Ritel adalah risiko tinggi dan gaya hidup imbalan yang tinggi.

Ketika saya berbicara dengan pengecer dalam bisnis konsultasi saya dan bertanya kepada mereka tentang beberapa tahun pertama mereka dalam bisnis, mereka selalu memberi tahu saya betapa mereka meremehkan kesulitan memiliki dan mengoperasikan toko ritel. Meskipun eceran agak mudah dilakukan dengan hambatan masuk yang lebih sedikit daripada kebanyakan usaha kecil, kenyataannya ada lebih banyak hal daripada yang disadari orang.

Pertimbangan

Jika Anda mempertimbangkan untuk membuka toko ritel , pastikan Anda tahu apa yang Anda hadapi.

Meskipun bisa sangat menguntungkan dan bermanfaat dalam jangka panjang, pada awalnya, ini bisa menjadi pekerjaan nyata. Jangan memiliki delusi bahwa beberapa tahun pertama akan mudah karena ritel bukan untuk hati yang lemah. Anda ingin memilih bisnis atau produk untuk dijual yang Anda yakini kuat karena Anda akan mengalami masa-masa sulit untuk mengacaukan. Dan bersiaplah bagi pelanggan untuk tidak menyukai produk atau jasa Anda sebanyak yang Anda lakukan atau lihat nilainya.

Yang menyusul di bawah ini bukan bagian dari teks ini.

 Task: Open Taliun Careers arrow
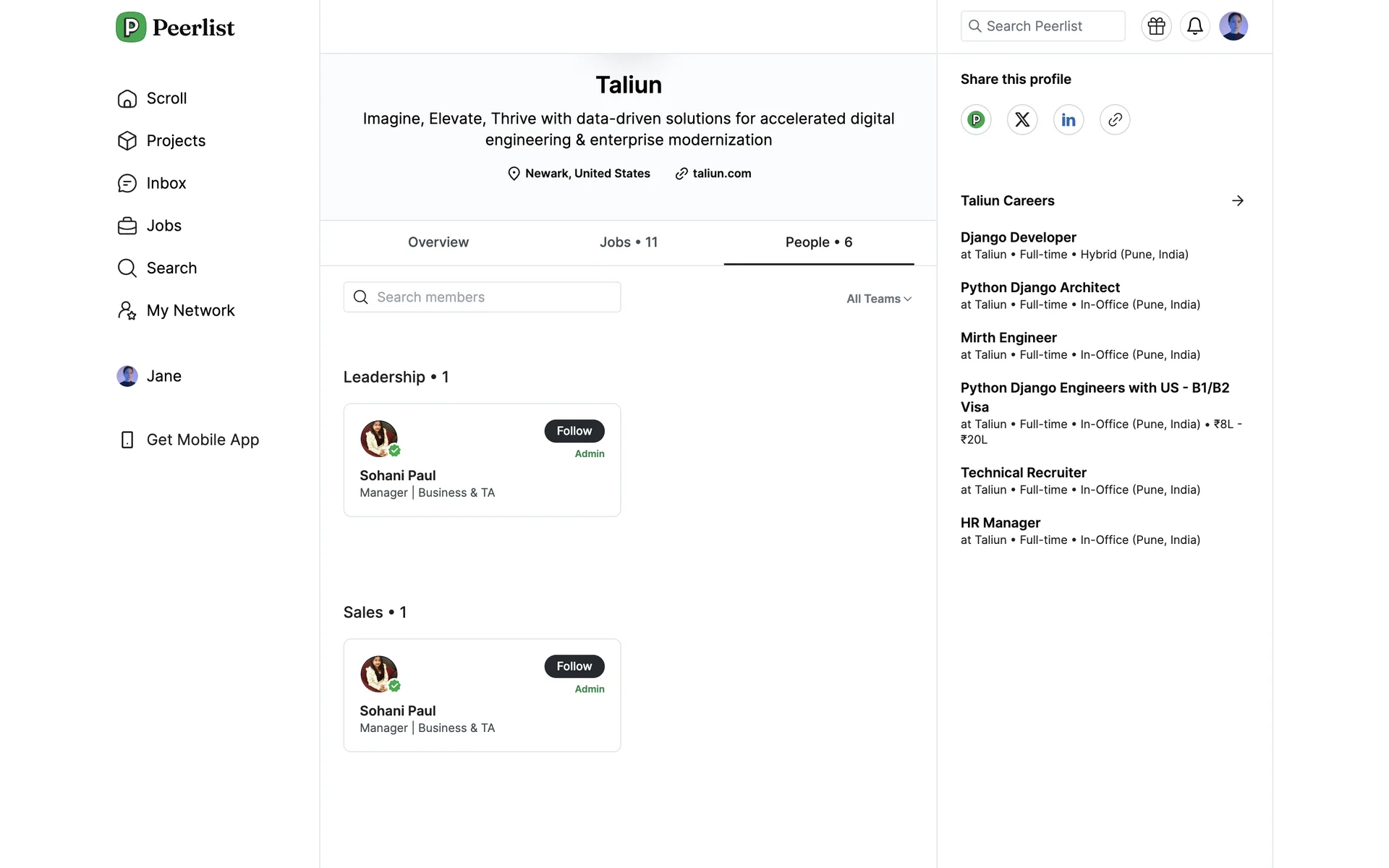[x=1237, y=200]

Ada banyak sorotan (dan pelemahan) ritel. Jarak tempuh Anda mungkin bervariasi, tetapi ini adalah karakteristik universal dari sebagian besar organisasi ritel, baik secara fisik maupun online. Pikirkan lama dan keras sebelum Anda membuat komitmen apa pun, karena seperti kebanyakan hal ketika Anda berada dalam bisnis ritel Anda, tidak mudah untuk keluar. Saya memiliki lima toko di rantai kecil saya ketika putra saya mengatakan kepada saya bahwa dia tidak ingin mengambil alih bisnis.

Menjualnya sangat sulit. Dan bertahun-tahun kemudian, namaku masih melekat pada beberapa tagihan dan utang meskipun aku menjual bisnis itu.

Berikut adalah beberapa pro dan kontra kepemilikan ritel.

Pro of Retailing dan Kepemilikan Bisnis

Cons of Retailing dan Kepemilikan Bisnis

Tetapi seiring dengan kebaikan memiliki bisnis ritel, datanglah yang tidak begitu hebat.